Mahkemece taşınmazın aynen taksimi mümkün olmadığından ortaklığın satış yoluyla giderilmesine karar verilmiştir.Hükmü davalı Belediye Başkanlığı vekili ve diğer davalı vekili temyiz etmişlerdir.

Davaya konu taşınmaz imar parselidir.

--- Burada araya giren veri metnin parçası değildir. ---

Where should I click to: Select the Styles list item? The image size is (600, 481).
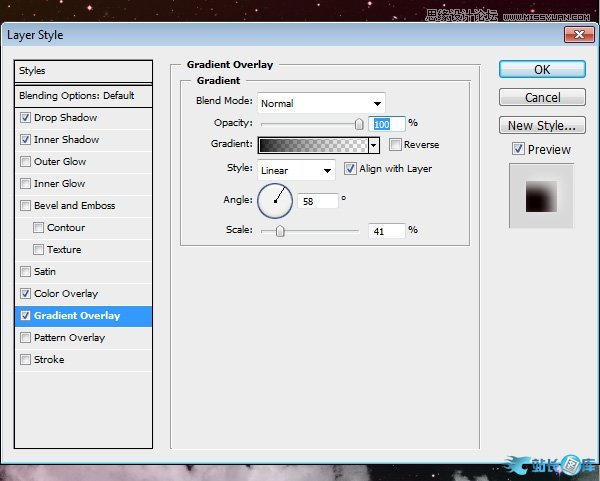pyautogui.click(x=83, y=71)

Davalı vekili 5659 Sayılı Kuruluş Kanunun 9 ve 10. maddeleri uyarınca paydaşı bulunduğu bu taşınmazların, kendi payları yönünden satışının özel kanunla izne bağlı bulunduğunu savunmuş ise de, bu izin zorunluluğu ancak Kanunun 10. maddesi uyarınca yayın tarihindeki çiftliğin sınırları içinde kalan taşınmazlar için uygulama yeteneğini haizdir.

Somut olayda, mahkemece, davaya konu taşınmazın anılan kanunun yayınlandığı tarihte, çiftliğin sınırları içinde kalıp kalmadığı bilirkişi vasıtasıyla saptanmamış, taksimin mümkün olmadığı gerekçesiyle ortaklığın satış yoluyla giderilmesine karar verilmiştir.

Bu durumda mahkemece tarafların delilleri toplanarak yerinde yeniden keşif yapılmalı bilirkişi vasıtasıyla davaya konu taşınmazın 5659 Sayılı Kanun'un yayımlandığı 01.04.1950 tarihinde Atatürk Orman Çiftliği sınırları içinde kalıp kalmadığı açıkça tespit edilmeli, ondan sonra işin esasına yönelik bir karar verilmelidir.Noksan inceleme ve araştırmayla yazılı şekilde hüküm kurulması doğru görülmemiş, hükmün bu sebeple bozulması gerekmiştir.

SONUÇ : Yukarıda açıklanan sebeplerle hükmün BOZULMASINA, peşin yatırılan harcın istenmesi halinde yatırana iadesine, 25.09.2017 tarihinde oyçokluğu ile karar verildi.

K A R Ş I O Y

5659 Sayılı Atatürk Orman Çiftliği Müdürlüğü Kuruluş Kanununun 10. Maddesinde yine Atatürk Orman Çiftliği'nin bu Kanunun yayımı tarihindeki sınırları içinde bulunan gayrimenkullerin gerçek veya tüzel kişilere devir ve temliki veya kamulaştırılmasının özel bir kanunla izin alınmasına bağlı olduğu hükme bağlanmıştır.

Taşınmazın taksimi bilirkişi raporuna göre mümkün olmadığı gibi anılan Kanun Hükmü karşısında ortaklığın satış yoluyla giderilmesine karar verilemeyeceğinden davanın reddi gerekirken yazılı şekilde hüküm kurulması doğru görülmemiş kararın bu sebeple bozulması gerektiği düşüncesindeyim.Sayın çoğunluğun yukarda açıklandığı gerekçelerle kararın bozulması gerektiği düşüncesine katılmayarak, değişik gerekçe ile bozulması görüşündeyim.